Prove there exists some $x_0$ for a differentiable function

Question

A real-valued function $f$ is defined and differentiable on $[a,b]$ ($b-a\geq{4}$). Prove that there exists $x_0 \in (a,b)$ for which $f'(x_0)<1+f^2(x_0)$

On the one hand, the statement resembles very much the classical theorem by Lagrange according to which there exists some $\varepsilon$ for which $f'(\varepsilon)(b-a)=f(b)-f(a)$

Nevertheless, what we have here is an inequality, which is more tricky. The limitation ($b-a\geq{4}$) makes me think that using trigonometry, in this case, might be a good approach, but I have no idea how exactly that could be used.

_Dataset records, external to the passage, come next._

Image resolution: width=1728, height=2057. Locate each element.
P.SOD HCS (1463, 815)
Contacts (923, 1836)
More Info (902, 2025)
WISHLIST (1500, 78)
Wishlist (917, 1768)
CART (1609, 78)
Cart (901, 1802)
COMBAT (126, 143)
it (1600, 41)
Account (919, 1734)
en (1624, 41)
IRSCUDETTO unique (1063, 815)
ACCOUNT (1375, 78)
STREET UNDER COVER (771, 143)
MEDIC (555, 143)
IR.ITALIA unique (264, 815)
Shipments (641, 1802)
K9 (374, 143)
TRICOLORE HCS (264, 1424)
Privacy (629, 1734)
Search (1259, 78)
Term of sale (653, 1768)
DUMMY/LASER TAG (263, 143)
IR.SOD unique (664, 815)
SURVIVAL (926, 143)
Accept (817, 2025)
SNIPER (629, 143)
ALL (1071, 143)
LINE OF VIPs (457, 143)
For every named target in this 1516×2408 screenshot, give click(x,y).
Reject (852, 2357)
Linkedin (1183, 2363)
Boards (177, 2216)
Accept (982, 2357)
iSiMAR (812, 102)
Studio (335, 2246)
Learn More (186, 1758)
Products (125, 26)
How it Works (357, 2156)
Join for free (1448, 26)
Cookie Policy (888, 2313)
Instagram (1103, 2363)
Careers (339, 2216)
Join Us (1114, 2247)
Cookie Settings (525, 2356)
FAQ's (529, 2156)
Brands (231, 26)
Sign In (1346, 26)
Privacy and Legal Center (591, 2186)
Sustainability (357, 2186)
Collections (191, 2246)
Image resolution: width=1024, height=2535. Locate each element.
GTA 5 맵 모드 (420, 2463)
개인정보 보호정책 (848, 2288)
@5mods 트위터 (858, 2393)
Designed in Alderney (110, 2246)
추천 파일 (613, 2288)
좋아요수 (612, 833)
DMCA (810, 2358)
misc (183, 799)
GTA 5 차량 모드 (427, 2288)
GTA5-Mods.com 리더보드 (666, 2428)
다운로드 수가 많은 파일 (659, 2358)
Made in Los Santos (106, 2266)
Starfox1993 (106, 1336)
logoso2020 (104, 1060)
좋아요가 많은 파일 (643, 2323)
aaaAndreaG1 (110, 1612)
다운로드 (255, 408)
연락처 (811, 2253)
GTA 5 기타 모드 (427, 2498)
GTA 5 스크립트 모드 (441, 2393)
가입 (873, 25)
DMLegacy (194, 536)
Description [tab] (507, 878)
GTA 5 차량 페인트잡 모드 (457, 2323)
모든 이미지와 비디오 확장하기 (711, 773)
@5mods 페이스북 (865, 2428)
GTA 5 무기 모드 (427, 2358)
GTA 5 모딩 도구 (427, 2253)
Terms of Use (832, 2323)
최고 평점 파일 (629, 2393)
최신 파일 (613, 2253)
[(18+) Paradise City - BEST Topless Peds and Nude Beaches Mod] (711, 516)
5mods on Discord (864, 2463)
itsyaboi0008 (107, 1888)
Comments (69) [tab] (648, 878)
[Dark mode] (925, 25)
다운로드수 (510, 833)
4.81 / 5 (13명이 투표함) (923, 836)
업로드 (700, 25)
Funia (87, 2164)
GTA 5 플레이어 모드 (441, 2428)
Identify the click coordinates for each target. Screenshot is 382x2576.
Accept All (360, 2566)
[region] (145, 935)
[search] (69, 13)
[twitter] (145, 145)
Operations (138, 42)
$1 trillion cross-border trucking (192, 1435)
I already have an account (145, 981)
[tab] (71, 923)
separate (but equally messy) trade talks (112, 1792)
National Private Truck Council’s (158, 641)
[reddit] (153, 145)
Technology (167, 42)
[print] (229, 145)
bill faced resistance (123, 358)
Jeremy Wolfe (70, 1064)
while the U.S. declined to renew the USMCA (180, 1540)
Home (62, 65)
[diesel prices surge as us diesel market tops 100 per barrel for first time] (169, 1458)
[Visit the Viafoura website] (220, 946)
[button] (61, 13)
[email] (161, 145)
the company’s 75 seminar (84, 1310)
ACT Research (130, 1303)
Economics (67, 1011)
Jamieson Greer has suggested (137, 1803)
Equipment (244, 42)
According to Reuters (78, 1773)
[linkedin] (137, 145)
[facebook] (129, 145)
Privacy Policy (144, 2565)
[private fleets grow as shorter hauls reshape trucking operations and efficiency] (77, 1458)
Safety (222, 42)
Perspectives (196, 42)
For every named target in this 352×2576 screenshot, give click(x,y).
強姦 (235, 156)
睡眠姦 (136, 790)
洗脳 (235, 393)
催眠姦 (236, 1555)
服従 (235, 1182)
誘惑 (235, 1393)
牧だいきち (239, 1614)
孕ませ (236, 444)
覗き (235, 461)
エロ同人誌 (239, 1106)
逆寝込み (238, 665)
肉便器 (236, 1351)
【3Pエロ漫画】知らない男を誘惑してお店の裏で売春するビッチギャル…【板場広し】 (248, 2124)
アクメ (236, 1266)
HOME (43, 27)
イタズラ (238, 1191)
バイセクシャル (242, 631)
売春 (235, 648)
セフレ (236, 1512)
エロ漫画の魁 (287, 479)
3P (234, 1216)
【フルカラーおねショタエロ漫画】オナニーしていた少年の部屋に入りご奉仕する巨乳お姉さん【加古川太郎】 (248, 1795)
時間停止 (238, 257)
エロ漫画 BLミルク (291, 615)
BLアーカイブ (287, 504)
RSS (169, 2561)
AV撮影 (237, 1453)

Thanks in advance for any hints.

Answer 1

If this is not true we would get $$\frac{f’(x)}{1+f^2(x)}\ge 1$$ for all $x$ in $[a,b]$. Integrating we get $$\frac{\pi}{2}-\left(-\frac{\pi}{2}\right)>\arctan(f(b))-\arctan(f(a))\ge b-a$$ That is $b-a<\pi<4$, so, if $b-a>4$ (or even $b-a\ge \pi$) then there must be some $x_0\in [a,b]$ such that $f’(x_0)<1+f^2(x_0)$.

Answer 2

You can also go a more direct way after recognizing the connection to the tangent function: Consider the function $$ g(x)=\arctan(f(x)), $$ then by the properties of the inverse tangent function, the interval length bound and the mean value theorem there exists some $x_0\in(a,b)$ so that $$ \frac{\pi}4\ge\frac{|g(b)-g(a)|}{b-a}=|g'(x_0)|=\frac{|f'(x_0)|}{1+f(x_0)^2} $$

Answer 3

Clearly scaling the function vertically or horizontally does not affect the question, so assume $a=0, b>4$, and WLOG $f(a)=0$. Let $y=f(x)$ and suppose for contradiction that $\frac{dy}{dx} \ge 1+y^2$ for all $x$ in the interval. Then we have $\frac{dx}{dy} \le \frac{1}{1+y^2}$, and integrating from gives $x \le \tan^{-1}{y}+c$. So $y>\tan{x-c}$. But $x$ varies over an interval of width at least $4\ge \pi$, so there exists some point where $\tan{x-c}$ approaches infinity, and then $y$, being continuous, must also approach infinity and become undefined at the asymptote. This is a contradiction, as desired.